Japan’s chief trade negotiator Kazuyoshi Umemoto arrives at the Trans Pacific Partnership senior leaders meeting in Sydney, Australia August 28, 2017
According to sources attending the TPP senior leaders meeting in Sydney on Tuesday August 28, officials are evaluating viable alternatives to re-energize the divisive trade deal.
The original deal had surfaced in late 2015, following five years of extensive negotiations amongst its hopeful signatories: Brunei, Chile, New Zealand, Singapore, Australia, Canada, Japan, Malaysia, Mexico, Peru, Vietnam, and the US. With a combined GDP of USD27.6 trillion, the TPP promised to be the biggest free trade agreement the world had ever seen, creating also a common framework for intellectual property (IP) and labor and environmental standards between its member states.
Then came Donald Trump. Winning the race to the White House on his ‘America First’ platform, Trump kept true to his election promise and, on his first day in office, signed an executive order to immediately withdraw the US from the TPP — plunging its future into disarray.
Yet the remaining eleven member states, or TPP-11, have been resilient. On the back of the Asia-Pacific Economic Cooperation (APEC) meeting this May in Hanoi, leading officials from these countries to pledge a statement of commitment to press on with the pact.
With over USD12 trillion of combined GDP still on the table, the likes of Japan and Australia have been key in rallying enthusiasm for the agreements complex ratification process.

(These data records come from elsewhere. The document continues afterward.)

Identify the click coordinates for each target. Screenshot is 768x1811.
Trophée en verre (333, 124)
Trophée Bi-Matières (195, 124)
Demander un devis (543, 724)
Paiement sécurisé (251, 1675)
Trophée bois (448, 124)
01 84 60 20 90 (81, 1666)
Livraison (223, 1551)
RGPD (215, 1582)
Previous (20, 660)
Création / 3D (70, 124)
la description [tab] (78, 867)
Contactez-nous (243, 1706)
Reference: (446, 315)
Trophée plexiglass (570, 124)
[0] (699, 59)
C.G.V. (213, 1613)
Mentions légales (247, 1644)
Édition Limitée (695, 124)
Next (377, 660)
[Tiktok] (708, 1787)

Despite this, however, since the withdrawal of the US, implementation of the TPP has been slow, if not stagnant altogether.
Thus, fearing that other countries may follow Washington’s lead, or worse yet, jump ship to the rival, Chinese-led Regional Comprehensive Economic Partnership (RCEP), officials have opted to consider amendments to the agreement in a bid to keep hopes high.

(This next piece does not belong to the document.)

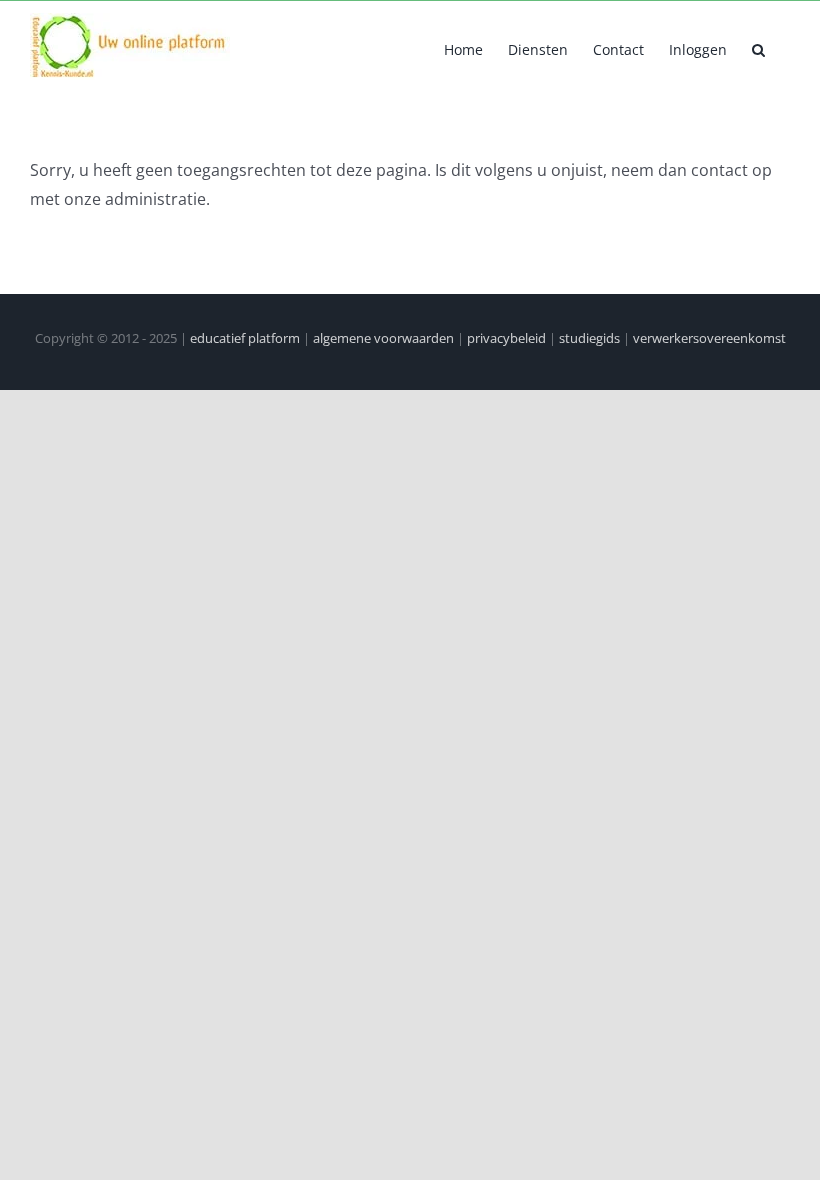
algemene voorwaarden (383, 338)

Much of the discussions are focused around Vietnam, which was considered one of the biggest beneficiaries of the TPP due to its booming manufacturing output and promised access to the American consumer.

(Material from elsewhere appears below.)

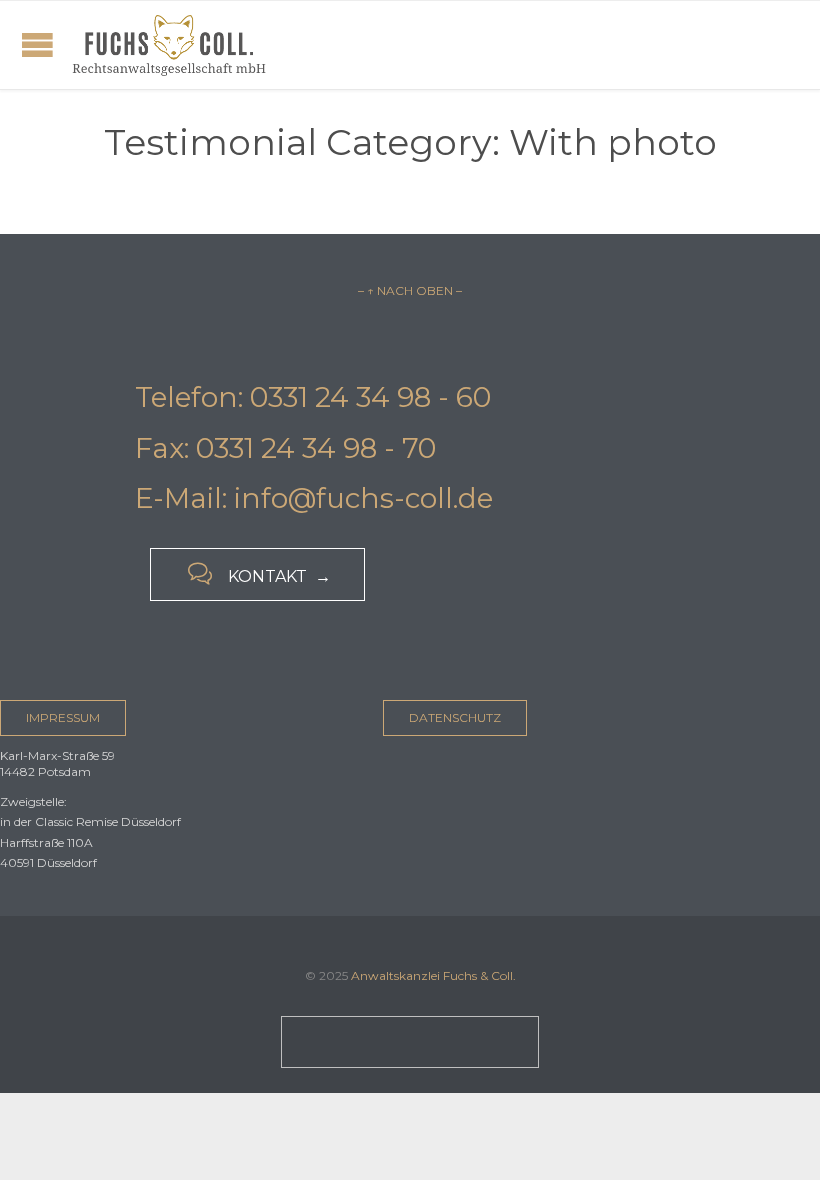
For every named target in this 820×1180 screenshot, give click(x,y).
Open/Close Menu (37, 44)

In turn, the Vietnamese, along with Mexico and other large production hubs, were forced to accept concessions over IP rights in sectors such as pharmaceuticals and IT, which are overwhelmingly dictated by large US corporations.
With the US withdrawal, however, Vietnam is insisting on revising some aspects of trade deal—particularly relating to pharmaceutical data—and has seemingly gained the support of Japan and New Zealand for such amendments, according to Reuters.
While Trump has categorically denied any possibility of a U-turn on the TPP, his counterparts from across the Pacific have no doubt closely observed his troublesome administration and must be wondering whether the doors for US membership are forever closed, or whether a predecessor could be in line sooner than expected who may—perhaps—pivot Washington’s foreign policy toward Asia once again.
In doing so, they face a dilemma: should they prepare for life in the world’s biggest trade deal without the world’s biggest economy, they can exercise their freedom to tweak the agreement to better suit the remaining members. In doing so, however, they will no doubt push America’s interests for joining further and further away, if and when the tide turns eastwards.